- _Work request_:
Tally every line in the listing that holds the string "computer", then state the total and nothing more.

- _Data extract_:
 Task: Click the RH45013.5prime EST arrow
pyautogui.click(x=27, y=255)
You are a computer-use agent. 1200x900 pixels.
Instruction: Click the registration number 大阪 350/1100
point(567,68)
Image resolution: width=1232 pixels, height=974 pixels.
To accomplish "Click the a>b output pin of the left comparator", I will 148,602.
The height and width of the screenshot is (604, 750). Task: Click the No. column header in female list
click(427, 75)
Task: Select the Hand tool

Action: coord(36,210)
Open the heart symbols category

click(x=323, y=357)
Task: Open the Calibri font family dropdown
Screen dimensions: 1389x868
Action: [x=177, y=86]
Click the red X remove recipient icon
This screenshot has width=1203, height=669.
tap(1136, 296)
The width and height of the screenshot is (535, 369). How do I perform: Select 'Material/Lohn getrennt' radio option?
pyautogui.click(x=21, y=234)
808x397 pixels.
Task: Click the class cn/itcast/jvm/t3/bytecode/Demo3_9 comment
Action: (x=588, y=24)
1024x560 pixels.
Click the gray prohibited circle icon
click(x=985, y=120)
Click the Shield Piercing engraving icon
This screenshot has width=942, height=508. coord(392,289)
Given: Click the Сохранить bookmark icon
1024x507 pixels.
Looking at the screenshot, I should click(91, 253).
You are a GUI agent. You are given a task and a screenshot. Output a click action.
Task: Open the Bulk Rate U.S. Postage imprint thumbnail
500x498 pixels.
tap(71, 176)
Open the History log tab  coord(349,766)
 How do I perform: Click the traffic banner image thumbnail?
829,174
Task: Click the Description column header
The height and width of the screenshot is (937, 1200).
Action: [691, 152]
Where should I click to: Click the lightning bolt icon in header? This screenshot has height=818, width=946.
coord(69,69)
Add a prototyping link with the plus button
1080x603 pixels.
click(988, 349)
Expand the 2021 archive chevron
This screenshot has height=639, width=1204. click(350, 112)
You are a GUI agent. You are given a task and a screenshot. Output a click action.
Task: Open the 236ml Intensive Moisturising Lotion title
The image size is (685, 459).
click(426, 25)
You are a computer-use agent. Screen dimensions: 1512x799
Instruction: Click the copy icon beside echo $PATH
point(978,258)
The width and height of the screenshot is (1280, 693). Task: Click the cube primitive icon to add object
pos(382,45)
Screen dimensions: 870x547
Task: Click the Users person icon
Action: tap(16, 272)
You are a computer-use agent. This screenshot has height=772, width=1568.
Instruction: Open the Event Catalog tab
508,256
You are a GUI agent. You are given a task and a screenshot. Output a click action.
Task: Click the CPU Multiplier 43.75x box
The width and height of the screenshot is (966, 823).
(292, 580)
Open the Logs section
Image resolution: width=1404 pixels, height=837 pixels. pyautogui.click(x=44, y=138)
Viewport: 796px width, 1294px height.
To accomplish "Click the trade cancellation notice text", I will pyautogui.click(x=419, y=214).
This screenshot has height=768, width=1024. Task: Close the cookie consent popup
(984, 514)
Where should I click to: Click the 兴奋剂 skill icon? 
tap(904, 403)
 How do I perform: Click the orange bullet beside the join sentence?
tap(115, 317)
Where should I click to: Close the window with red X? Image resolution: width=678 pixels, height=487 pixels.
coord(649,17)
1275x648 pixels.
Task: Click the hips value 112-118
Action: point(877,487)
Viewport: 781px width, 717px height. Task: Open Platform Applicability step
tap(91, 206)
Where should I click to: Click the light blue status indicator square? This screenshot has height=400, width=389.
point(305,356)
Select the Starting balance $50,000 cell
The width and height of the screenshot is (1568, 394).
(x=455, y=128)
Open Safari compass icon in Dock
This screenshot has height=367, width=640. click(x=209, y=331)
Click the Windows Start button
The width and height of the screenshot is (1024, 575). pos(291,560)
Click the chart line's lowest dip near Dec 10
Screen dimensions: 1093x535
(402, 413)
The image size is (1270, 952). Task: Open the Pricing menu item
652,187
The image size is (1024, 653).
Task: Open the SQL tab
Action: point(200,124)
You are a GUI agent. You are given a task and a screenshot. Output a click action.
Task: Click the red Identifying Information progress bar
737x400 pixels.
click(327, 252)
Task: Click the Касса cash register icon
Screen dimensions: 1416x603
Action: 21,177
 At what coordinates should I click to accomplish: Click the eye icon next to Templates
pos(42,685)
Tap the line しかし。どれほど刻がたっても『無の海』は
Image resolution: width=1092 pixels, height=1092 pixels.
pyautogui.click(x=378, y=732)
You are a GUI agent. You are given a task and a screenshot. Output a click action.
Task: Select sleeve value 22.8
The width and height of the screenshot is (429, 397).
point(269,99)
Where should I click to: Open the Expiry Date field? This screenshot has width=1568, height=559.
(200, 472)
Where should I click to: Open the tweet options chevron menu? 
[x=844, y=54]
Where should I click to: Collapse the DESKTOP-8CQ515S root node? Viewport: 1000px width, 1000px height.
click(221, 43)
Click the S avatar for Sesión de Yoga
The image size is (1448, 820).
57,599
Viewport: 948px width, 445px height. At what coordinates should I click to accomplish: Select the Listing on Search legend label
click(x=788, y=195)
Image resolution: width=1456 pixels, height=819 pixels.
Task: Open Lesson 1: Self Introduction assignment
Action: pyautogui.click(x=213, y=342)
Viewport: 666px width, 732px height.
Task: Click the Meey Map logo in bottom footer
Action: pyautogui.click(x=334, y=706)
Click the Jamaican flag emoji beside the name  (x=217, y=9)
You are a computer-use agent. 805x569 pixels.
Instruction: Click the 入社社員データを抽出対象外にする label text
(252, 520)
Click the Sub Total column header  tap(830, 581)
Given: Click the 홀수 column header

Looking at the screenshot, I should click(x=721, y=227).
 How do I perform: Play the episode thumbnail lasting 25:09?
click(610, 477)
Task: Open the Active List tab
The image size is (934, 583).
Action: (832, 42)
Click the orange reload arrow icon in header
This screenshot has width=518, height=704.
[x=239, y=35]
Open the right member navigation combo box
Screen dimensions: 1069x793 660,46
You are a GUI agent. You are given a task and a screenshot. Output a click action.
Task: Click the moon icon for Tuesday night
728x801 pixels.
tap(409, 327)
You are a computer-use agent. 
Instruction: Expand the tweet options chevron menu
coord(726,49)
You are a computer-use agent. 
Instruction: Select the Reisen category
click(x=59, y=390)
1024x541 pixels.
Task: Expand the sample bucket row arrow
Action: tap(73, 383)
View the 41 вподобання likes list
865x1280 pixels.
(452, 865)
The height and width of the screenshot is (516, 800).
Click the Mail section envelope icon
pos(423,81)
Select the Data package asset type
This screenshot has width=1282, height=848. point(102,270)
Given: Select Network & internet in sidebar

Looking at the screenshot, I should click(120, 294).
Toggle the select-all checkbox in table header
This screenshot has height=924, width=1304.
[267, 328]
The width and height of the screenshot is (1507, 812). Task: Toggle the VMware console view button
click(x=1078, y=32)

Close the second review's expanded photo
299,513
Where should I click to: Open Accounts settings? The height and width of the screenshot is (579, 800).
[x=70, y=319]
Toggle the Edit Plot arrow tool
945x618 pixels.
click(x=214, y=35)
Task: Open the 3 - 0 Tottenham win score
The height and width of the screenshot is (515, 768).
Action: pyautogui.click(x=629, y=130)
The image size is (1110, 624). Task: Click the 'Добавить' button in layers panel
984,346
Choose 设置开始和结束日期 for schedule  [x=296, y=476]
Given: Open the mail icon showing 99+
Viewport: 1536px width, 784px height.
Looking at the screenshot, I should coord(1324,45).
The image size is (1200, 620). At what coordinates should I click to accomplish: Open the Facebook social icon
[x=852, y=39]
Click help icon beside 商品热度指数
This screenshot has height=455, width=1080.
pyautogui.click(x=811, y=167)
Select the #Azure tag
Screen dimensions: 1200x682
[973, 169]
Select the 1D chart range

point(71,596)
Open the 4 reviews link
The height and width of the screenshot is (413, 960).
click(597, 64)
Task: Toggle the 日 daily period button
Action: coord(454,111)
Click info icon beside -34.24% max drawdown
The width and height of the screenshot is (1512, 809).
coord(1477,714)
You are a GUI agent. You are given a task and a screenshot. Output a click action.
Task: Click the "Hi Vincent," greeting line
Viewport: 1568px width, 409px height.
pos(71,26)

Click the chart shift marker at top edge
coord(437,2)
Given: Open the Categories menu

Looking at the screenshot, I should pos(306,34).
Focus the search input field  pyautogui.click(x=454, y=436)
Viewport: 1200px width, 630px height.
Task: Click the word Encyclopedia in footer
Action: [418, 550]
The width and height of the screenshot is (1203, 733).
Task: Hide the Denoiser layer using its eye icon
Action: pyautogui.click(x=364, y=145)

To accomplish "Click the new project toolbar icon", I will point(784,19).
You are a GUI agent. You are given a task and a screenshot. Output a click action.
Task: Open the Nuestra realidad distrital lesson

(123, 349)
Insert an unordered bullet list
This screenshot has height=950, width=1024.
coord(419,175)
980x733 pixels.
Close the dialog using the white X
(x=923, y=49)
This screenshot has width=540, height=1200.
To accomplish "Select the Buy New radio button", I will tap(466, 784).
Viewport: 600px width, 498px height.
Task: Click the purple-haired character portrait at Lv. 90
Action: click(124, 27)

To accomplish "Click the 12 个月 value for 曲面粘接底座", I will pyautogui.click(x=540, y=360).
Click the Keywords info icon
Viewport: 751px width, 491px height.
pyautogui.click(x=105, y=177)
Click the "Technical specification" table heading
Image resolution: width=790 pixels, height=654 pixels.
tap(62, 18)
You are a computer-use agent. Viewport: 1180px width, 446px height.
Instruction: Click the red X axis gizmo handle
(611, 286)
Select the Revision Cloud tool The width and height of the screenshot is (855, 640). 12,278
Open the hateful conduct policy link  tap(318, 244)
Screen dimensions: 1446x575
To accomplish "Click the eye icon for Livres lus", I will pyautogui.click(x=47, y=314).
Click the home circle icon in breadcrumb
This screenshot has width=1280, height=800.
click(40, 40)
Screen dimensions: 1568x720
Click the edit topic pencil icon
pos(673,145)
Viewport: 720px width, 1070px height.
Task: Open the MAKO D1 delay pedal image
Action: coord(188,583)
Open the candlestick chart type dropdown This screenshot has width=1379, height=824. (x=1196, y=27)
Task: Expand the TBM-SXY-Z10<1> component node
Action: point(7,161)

- _Solution below_:
7